WHAT IS EXPECTED: Copy out, without changes, the part of the material below that starts with the line containing "Describe the element at coordinates (59, 20)" and ends with the line containing "coordinates (518, 259).", including both of those lines.

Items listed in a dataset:
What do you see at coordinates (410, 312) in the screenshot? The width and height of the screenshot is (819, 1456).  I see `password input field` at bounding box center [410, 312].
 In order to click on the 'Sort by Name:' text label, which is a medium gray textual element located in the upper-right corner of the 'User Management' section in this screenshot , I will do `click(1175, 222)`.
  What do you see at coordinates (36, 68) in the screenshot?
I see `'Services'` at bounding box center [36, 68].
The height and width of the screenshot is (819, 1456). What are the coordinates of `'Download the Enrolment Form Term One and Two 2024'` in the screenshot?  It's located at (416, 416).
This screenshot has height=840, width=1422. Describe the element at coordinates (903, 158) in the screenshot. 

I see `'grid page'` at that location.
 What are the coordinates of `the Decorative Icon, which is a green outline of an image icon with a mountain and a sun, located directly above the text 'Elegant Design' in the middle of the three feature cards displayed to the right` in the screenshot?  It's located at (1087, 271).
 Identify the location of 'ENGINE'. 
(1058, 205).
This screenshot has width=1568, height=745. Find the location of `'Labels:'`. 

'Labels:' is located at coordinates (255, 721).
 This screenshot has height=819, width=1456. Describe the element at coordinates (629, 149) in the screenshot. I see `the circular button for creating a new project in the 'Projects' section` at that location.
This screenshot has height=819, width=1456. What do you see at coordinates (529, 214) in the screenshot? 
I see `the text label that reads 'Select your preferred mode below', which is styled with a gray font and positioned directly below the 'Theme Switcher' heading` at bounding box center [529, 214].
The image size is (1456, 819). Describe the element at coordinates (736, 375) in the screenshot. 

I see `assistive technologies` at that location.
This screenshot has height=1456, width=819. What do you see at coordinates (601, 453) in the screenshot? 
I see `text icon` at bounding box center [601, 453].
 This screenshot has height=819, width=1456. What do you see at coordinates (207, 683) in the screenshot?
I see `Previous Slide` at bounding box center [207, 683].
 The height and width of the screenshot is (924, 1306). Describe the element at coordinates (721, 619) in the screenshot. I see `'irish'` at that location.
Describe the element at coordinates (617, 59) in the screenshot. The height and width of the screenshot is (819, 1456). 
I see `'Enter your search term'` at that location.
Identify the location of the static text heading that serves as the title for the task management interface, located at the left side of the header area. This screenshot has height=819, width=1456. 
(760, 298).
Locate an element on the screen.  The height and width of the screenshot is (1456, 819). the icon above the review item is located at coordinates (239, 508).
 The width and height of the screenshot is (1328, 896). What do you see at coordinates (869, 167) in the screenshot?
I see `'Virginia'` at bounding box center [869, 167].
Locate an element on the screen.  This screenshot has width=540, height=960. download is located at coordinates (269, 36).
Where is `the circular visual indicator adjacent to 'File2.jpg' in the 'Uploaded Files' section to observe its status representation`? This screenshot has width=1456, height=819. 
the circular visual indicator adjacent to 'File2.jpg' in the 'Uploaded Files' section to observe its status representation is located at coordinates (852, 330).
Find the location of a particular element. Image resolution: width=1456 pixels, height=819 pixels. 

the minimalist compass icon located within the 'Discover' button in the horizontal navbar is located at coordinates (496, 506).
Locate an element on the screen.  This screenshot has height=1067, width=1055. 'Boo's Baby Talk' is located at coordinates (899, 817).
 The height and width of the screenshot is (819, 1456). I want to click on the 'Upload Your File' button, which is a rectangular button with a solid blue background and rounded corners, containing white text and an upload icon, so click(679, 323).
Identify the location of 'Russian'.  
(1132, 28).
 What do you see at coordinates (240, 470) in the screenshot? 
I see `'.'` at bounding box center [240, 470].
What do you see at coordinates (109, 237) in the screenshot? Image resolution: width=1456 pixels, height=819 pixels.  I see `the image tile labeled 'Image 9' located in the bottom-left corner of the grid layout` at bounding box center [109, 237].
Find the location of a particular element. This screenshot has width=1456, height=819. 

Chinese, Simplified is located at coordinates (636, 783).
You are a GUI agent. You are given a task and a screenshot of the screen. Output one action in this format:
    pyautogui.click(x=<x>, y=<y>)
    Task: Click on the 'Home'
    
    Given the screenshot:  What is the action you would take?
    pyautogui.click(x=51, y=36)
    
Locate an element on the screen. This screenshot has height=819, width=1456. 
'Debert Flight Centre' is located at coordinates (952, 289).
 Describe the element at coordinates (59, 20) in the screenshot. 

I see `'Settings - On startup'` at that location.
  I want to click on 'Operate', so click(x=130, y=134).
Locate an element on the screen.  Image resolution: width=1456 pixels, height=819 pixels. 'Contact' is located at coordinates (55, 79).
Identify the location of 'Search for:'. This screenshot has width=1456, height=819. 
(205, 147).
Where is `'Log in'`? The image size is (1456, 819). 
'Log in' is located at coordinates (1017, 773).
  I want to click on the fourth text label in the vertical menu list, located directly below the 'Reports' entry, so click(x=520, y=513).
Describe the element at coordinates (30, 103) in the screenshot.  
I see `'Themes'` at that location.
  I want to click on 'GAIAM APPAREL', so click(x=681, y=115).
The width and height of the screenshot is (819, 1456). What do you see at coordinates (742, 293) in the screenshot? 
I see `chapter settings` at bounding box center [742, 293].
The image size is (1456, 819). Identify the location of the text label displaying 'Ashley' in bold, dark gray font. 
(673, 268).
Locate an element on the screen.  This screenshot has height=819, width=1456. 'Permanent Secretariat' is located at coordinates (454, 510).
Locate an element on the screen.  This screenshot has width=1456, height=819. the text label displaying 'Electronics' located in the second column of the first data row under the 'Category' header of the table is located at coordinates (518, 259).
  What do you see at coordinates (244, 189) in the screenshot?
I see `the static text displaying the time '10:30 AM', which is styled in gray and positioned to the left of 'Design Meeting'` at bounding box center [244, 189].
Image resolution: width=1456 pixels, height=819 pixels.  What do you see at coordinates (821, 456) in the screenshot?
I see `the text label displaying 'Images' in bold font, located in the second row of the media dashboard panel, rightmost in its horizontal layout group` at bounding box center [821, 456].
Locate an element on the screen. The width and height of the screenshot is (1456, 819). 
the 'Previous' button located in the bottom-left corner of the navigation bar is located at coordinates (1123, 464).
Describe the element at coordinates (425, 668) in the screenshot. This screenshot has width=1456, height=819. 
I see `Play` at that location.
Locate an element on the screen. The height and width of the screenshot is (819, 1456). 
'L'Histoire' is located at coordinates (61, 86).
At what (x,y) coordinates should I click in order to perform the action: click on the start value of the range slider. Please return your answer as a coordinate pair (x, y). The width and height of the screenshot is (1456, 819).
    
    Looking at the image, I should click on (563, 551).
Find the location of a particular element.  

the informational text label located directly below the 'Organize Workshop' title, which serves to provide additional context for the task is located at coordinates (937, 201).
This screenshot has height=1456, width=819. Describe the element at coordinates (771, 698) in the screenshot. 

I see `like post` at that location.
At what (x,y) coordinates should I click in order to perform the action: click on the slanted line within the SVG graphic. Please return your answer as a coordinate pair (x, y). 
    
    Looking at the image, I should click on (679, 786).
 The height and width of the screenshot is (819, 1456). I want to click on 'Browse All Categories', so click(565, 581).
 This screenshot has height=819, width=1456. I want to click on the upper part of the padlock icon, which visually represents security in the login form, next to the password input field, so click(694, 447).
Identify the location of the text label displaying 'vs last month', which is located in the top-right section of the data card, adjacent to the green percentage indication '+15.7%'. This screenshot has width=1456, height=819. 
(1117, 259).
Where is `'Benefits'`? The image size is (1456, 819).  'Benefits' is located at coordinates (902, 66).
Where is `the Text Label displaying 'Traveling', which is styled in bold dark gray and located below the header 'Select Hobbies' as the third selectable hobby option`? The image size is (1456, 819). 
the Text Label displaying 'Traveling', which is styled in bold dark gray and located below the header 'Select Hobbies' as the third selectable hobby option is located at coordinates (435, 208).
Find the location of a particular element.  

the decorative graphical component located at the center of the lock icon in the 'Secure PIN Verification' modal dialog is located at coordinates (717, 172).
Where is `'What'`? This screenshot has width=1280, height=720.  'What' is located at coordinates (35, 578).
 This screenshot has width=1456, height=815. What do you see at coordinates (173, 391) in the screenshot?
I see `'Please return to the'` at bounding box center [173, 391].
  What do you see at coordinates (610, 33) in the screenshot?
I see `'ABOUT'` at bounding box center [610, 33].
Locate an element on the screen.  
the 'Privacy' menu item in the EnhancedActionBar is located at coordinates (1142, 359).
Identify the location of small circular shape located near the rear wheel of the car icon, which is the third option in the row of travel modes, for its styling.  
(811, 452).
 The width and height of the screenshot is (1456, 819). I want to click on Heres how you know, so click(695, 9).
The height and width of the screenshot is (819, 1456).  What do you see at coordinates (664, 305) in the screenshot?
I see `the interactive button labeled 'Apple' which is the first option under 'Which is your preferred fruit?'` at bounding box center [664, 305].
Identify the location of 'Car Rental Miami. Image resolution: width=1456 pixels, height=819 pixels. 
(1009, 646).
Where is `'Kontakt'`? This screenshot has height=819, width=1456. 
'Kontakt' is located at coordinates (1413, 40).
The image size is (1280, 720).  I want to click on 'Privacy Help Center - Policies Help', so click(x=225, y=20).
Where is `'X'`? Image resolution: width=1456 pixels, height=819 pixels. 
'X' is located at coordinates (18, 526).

RESPONSE TO THIS EXERCISE:
 Describe the element at coordinates (59, 20) in the screenshot. 

I see `'Settings - On startup'` at that location.
  I want to click on 'Operate', so click(x=130, y=134).
Locate an element on the screen.  Image resolution: width=1456 pixels, height=819 pixels. 'Contact' is located at coordinates (55, 79).
Identify the location of 'Search for:'. This screenshot has width=1456, height=819. 
(205, 147).
Where is `'Log in'`? The image size is (1456, 819). 
'Log in' is located at coordinates (1017, 773).
  I want to click on the fourth text label in the vertical menu list, located directly below the 'Reports' entry, so click(x=520, y=513).
Describe the element at coordinates (30, 103) in the screenshot.  
I see `'Themes'` at that location.
  I want to click on 'GAIAM APPAREL', so click(x=681, y=115).
The width and height of the screenshot is (819, 1456). What do you see at coordinates (742, 293) in the screenshot? 
I see `chapter settings` at bounding box center [742, 293].
The image size is (1456, 819). Identify the location of the text label displaying 'Ashley' in bold, dark gray font. 
(673, 268).
Locate an element on the screen.  This screenshot has height=819, width=1456. 'Permanent Secretariat' is located at coordinates (454, 510).
Locate an element on the screen.  This screenshot has width=1456, height=819. the text label displaying 'Electronics' located in the second column of the first data row under the 'Category' header of the table is located at coordinates (518, 259).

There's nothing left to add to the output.